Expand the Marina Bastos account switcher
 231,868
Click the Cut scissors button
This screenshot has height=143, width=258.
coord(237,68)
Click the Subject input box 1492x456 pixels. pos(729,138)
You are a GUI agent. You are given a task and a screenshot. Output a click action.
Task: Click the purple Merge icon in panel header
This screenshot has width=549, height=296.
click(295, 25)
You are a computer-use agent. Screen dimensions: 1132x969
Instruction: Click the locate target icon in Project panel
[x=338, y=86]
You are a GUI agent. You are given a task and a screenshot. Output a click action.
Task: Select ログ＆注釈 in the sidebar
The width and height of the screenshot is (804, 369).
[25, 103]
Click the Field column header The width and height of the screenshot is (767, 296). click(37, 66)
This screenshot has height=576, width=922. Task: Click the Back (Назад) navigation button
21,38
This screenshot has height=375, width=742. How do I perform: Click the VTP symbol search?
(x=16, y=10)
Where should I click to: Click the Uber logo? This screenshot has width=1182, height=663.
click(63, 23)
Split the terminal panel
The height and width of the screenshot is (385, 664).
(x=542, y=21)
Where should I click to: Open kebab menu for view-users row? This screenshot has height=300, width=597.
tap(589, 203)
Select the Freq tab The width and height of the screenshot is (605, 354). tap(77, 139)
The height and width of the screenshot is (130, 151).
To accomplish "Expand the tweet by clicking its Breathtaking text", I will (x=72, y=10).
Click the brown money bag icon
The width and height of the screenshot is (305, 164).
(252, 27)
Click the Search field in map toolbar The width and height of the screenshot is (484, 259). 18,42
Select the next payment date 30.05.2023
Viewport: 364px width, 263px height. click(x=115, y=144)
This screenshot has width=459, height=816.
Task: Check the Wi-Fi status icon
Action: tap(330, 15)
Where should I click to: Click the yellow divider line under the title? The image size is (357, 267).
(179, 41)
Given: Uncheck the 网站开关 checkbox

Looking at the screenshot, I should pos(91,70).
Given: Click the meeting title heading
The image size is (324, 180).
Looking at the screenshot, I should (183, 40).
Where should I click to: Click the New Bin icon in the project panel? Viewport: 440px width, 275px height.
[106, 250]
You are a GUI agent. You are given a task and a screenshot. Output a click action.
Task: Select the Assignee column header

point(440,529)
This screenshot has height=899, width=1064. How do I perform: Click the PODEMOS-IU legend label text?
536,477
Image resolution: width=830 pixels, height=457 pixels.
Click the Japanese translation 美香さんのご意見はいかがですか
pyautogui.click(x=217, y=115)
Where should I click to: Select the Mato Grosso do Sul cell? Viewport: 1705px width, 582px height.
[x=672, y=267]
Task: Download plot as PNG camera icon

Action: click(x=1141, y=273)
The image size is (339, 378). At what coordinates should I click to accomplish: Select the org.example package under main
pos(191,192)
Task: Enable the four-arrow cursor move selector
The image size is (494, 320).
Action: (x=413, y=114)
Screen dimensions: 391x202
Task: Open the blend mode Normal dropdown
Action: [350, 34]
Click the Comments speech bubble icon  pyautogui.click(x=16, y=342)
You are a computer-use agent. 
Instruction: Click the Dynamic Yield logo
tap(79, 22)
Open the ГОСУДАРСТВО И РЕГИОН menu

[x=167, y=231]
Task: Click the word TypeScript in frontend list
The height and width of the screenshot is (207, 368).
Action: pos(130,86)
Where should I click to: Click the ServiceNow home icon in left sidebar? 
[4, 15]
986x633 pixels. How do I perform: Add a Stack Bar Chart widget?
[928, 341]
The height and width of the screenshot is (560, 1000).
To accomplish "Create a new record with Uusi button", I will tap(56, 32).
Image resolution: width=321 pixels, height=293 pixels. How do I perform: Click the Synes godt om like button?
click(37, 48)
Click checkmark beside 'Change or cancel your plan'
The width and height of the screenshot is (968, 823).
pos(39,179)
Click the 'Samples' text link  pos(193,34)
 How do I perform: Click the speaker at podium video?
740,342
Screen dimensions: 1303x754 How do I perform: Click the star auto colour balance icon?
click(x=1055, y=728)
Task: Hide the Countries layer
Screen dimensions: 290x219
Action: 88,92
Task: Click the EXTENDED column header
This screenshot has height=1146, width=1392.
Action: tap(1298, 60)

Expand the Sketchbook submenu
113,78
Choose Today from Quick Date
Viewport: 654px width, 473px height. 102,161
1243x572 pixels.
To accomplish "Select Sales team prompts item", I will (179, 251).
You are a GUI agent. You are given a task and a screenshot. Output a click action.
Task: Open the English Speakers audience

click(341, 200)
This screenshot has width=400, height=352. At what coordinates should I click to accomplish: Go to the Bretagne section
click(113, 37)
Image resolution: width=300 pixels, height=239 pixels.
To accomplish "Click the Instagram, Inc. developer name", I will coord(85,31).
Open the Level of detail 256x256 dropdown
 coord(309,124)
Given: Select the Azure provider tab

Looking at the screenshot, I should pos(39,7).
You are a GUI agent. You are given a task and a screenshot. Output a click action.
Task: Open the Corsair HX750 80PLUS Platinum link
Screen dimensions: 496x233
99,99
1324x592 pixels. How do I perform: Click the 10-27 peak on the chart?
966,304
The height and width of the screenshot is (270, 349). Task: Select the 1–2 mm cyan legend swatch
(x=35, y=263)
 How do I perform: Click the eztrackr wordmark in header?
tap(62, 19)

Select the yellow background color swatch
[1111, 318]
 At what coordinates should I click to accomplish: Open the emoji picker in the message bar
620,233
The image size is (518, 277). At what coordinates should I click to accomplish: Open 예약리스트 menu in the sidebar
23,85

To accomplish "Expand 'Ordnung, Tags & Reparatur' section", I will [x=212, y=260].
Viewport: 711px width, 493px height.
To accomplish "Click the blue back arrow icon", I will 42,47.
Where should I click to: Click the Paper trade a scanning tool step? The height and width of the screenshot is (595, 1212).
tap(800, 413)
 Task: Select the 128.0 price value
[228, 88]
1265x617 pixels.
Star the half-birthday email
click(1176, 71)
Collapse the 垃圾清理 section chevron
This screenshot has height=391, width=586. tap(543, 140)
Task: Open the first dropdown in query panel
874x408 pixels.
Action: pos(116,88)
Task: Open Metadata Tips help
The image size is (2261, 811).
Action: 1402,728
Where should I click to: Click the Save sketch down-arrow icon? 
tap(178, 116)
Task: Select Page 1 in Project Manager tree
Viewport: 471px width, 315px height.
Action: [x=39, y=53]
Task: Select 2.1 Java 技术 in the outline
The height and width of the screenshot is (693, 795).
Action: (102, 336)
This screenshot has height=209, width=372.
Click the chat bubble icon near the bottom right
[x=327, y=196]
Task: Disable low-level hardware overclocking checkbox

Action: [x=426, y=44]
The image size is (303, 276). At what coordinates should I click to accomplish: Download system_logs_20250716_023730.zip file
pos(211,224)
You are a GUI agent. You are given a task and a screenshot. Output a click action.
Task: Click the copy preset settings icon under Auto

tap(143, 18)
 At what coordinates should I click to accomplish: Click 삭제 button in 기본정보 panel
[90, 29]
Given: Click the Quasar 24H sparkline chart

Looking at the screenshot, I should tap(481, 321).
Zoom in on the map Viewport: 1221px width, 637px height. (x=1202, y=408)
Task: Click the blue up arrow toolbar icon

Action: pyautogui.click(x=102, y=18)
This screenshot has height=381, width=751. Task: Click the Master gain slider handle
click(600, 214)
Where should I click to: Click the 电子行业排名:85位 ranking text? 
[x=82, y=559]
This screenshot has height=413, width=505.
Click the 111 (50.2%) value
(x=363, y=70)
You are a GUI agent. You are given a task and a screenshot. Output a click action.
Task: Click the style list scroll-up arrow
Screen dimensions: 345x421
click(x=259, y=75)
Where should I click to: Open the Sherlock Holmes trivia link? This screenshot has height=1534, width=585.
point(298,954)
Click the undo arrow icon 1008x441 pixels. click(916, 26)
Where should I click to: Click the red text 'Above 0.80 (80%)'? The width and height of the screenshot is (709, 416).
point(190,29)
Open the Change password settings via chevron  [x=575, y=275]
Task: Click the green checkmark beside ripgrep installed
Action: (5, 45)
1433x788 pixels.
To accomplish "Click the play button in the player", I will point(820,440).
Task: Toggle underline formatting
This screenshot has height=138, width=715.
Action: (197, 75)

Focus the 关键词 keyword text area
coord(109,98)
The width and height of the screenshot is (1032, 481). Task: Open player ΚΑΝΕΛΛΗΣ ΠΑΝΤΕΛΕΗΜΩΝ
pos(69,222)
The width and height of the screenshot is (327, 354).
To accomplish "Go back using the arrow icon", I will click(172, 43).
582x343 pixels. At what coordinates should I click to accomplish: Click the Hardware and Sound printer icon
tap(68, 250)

──────────

## TASK GOAL
Once you have identified the lines above that contain "list", copy each of them.

## COMPLETED EXERCISE
Task: Click the word TypeScript in frontend list
Task: Click the style list scroll-up arrow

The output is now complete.